Die Kapuziner werden durch eine unabhängige juristische Instanz gründlich abklären lassen, wie weit sich aus dem Buch von Daniel Pittet neue Verdachtsfälle von Verschleierung ergeben und ob noch weitere Opfer gefunden werden können. Wir haben aus den bitteren Ereignissen die Lehren gezogen, und es wurden verschiedene Vorkehrungen getroffen, um solches in Zukunft zu vermeiden. Zur Ausbildung gehört heute ein obligatorisches Präventionsprogramm. Es gilt heute die Null-Toleranz-Regel bei solchen Vergehen. Und es gelten die strengen Bestimmungen der SBK und der Vereinigung der Höhern Ordensobern der Schweiz (Richtlinien zu sexuellen Übergriffen im kirchlichen Umfeld, 3. Auflage, Freiburg, Januar 2014).

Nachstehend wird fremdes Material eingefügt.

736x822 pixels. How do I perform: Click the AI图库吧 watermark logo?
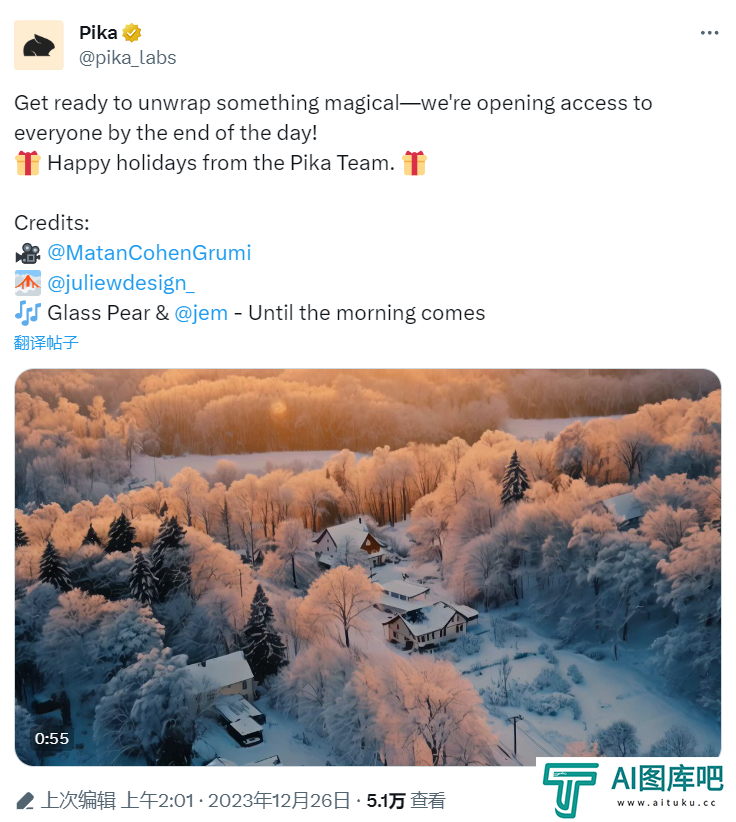pyautogui.click(x=633, y=788)
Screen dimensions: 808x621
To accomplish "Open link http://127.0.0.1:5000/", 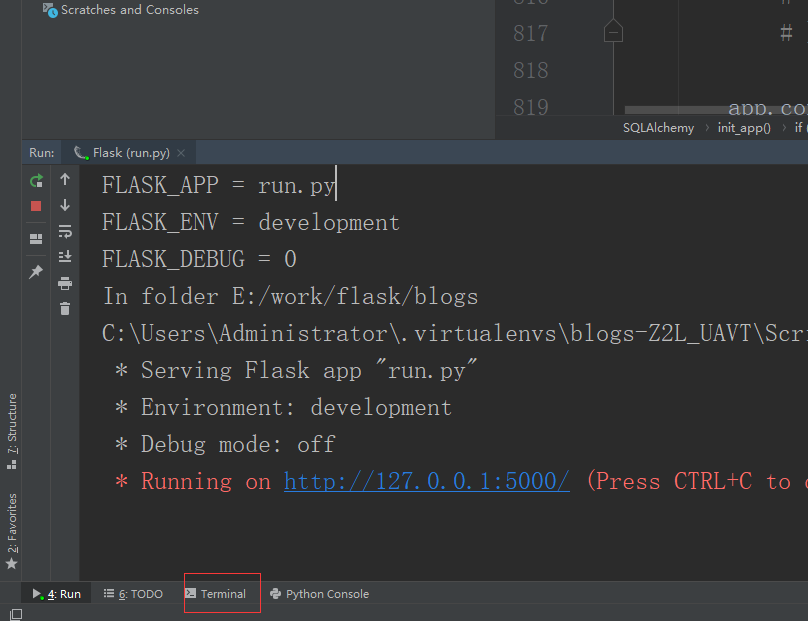I will (x=426, y=481).
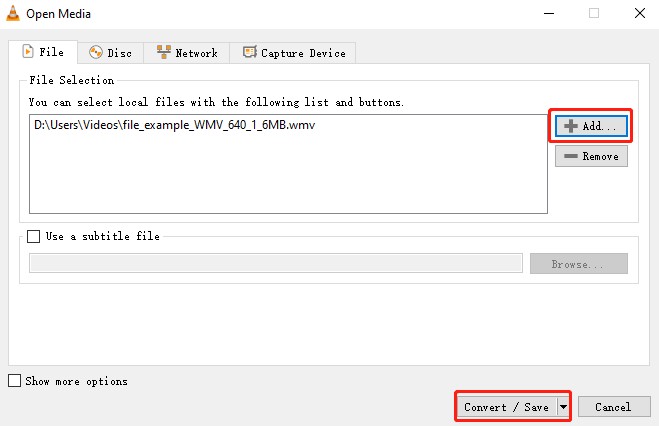This screenshot has width=659, height=426.
Task: Click the subtitle file path field
Action: pos(275,264)
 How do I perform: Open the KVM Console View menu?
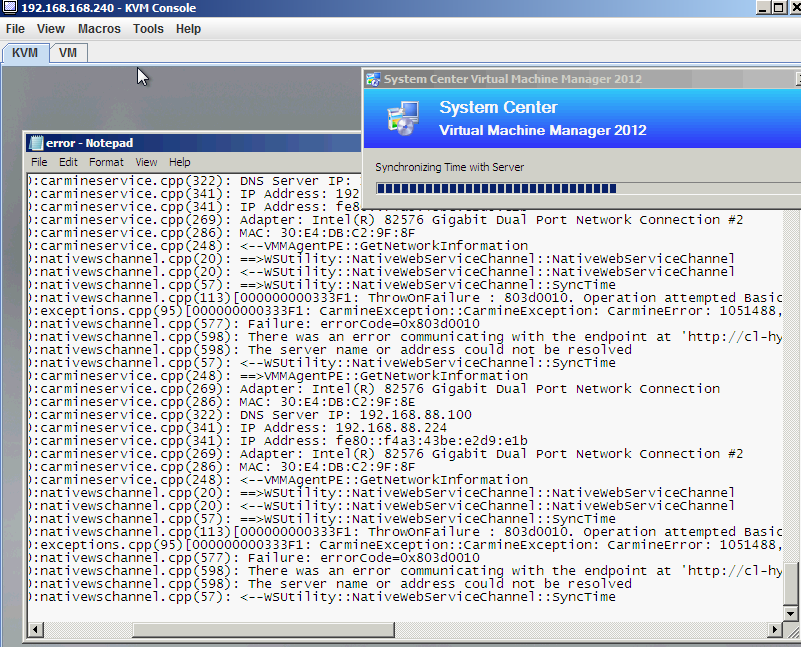(51, 29)

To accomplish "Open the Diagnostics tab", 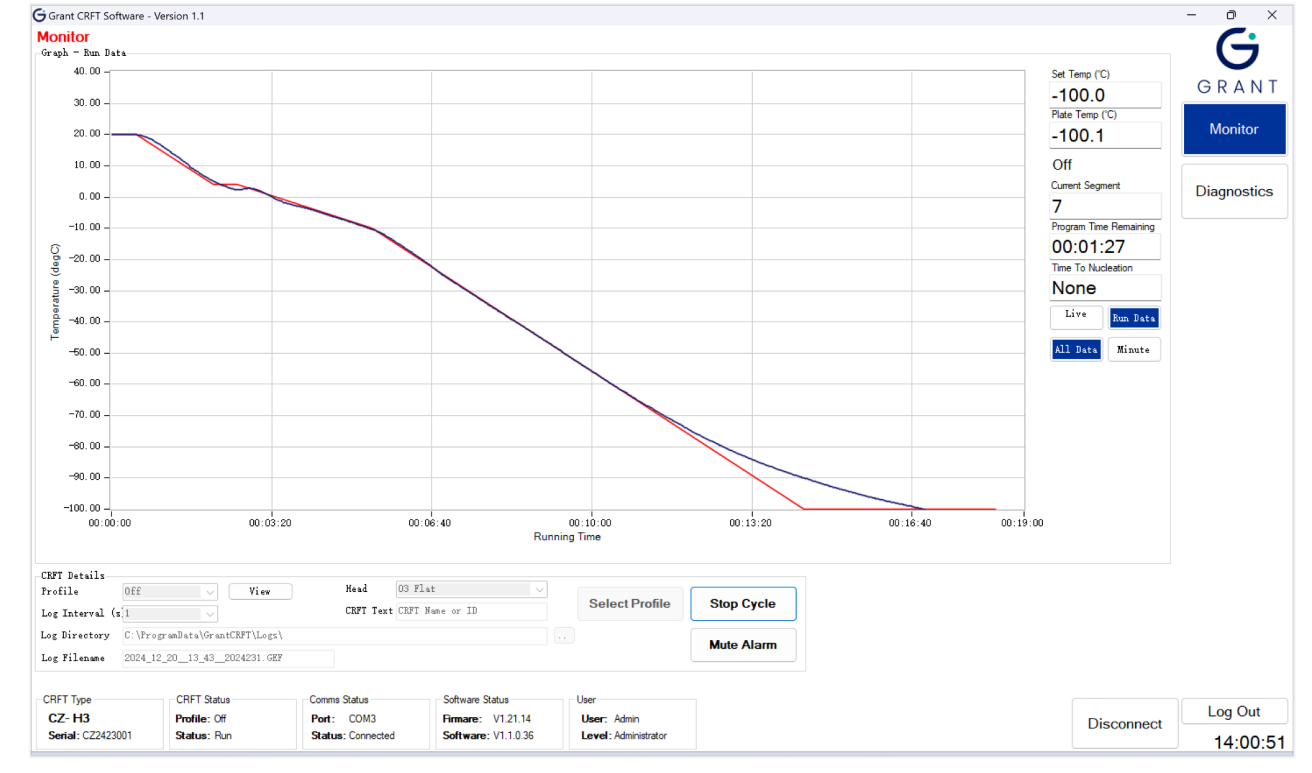I will coord(1233,191).
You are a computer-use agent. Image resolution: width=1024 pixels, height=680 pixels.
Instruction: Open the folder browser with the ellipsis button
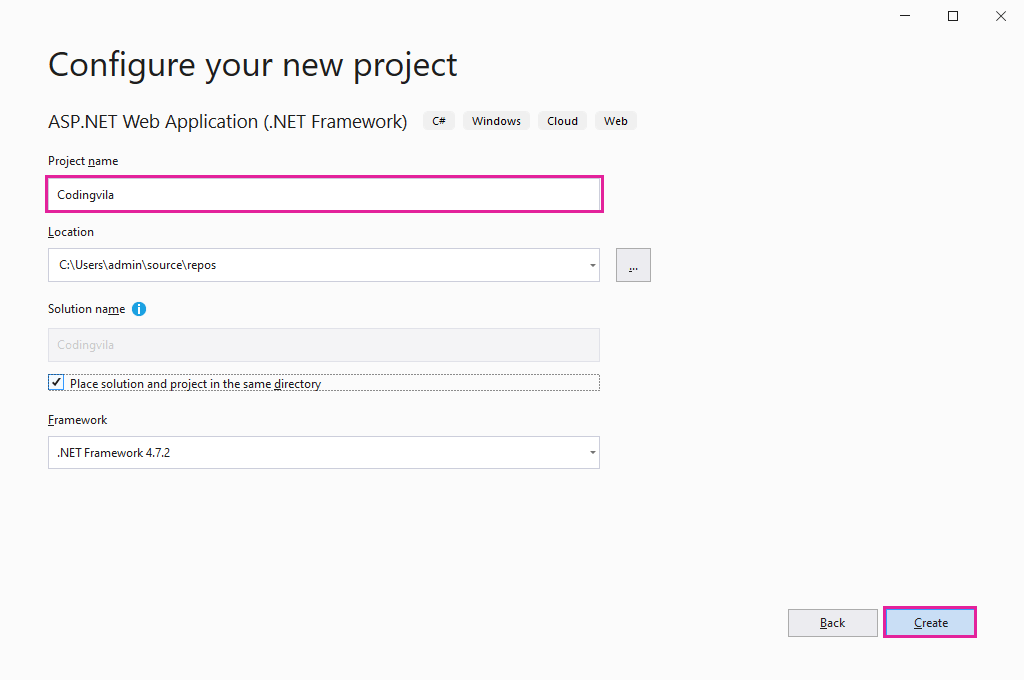pyautogui.click(x=632, y=264)
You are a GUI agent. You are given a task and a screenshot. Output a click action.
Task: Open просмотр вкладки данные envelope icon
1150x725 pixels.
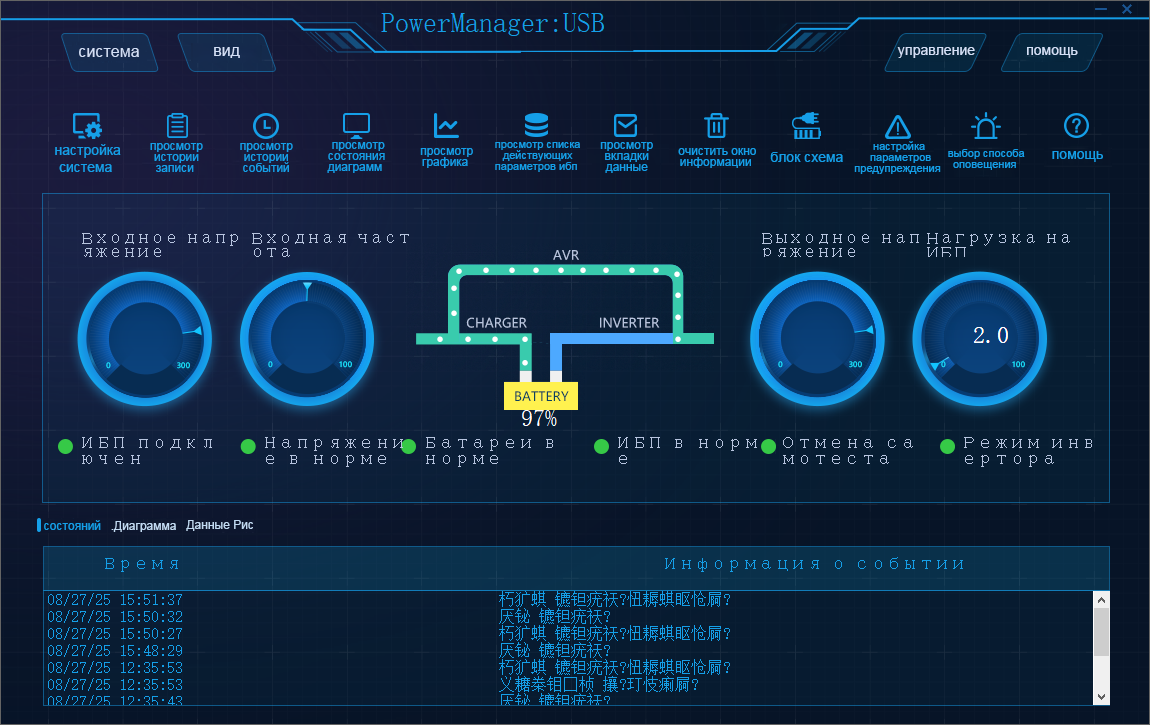(x=626, y=126)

Über die Resultate beider Untersuchungen wird die Öffentlichkeit zu gegebener Zeit informiert.

Die SBK und die Kapuziner ersuchen deshalb die Opfer, sich zu melden. Fälle, welche nach staatlichem Recht zwar verjährt sind, können dennoch im Rahmen einer kanonischen Untersuchung überprüft werden. Für die verjährten Fälle existiert zudem ein Genugtuungsfonds.

Die SBK und die Kapuziner hoffen, dass das Buch von Daniel Pittet weiteren Opfern den notwendigen Mut schenkt, um ihre Geschichte anvertrauen zu können, und so weitere Übergriffe verhindert.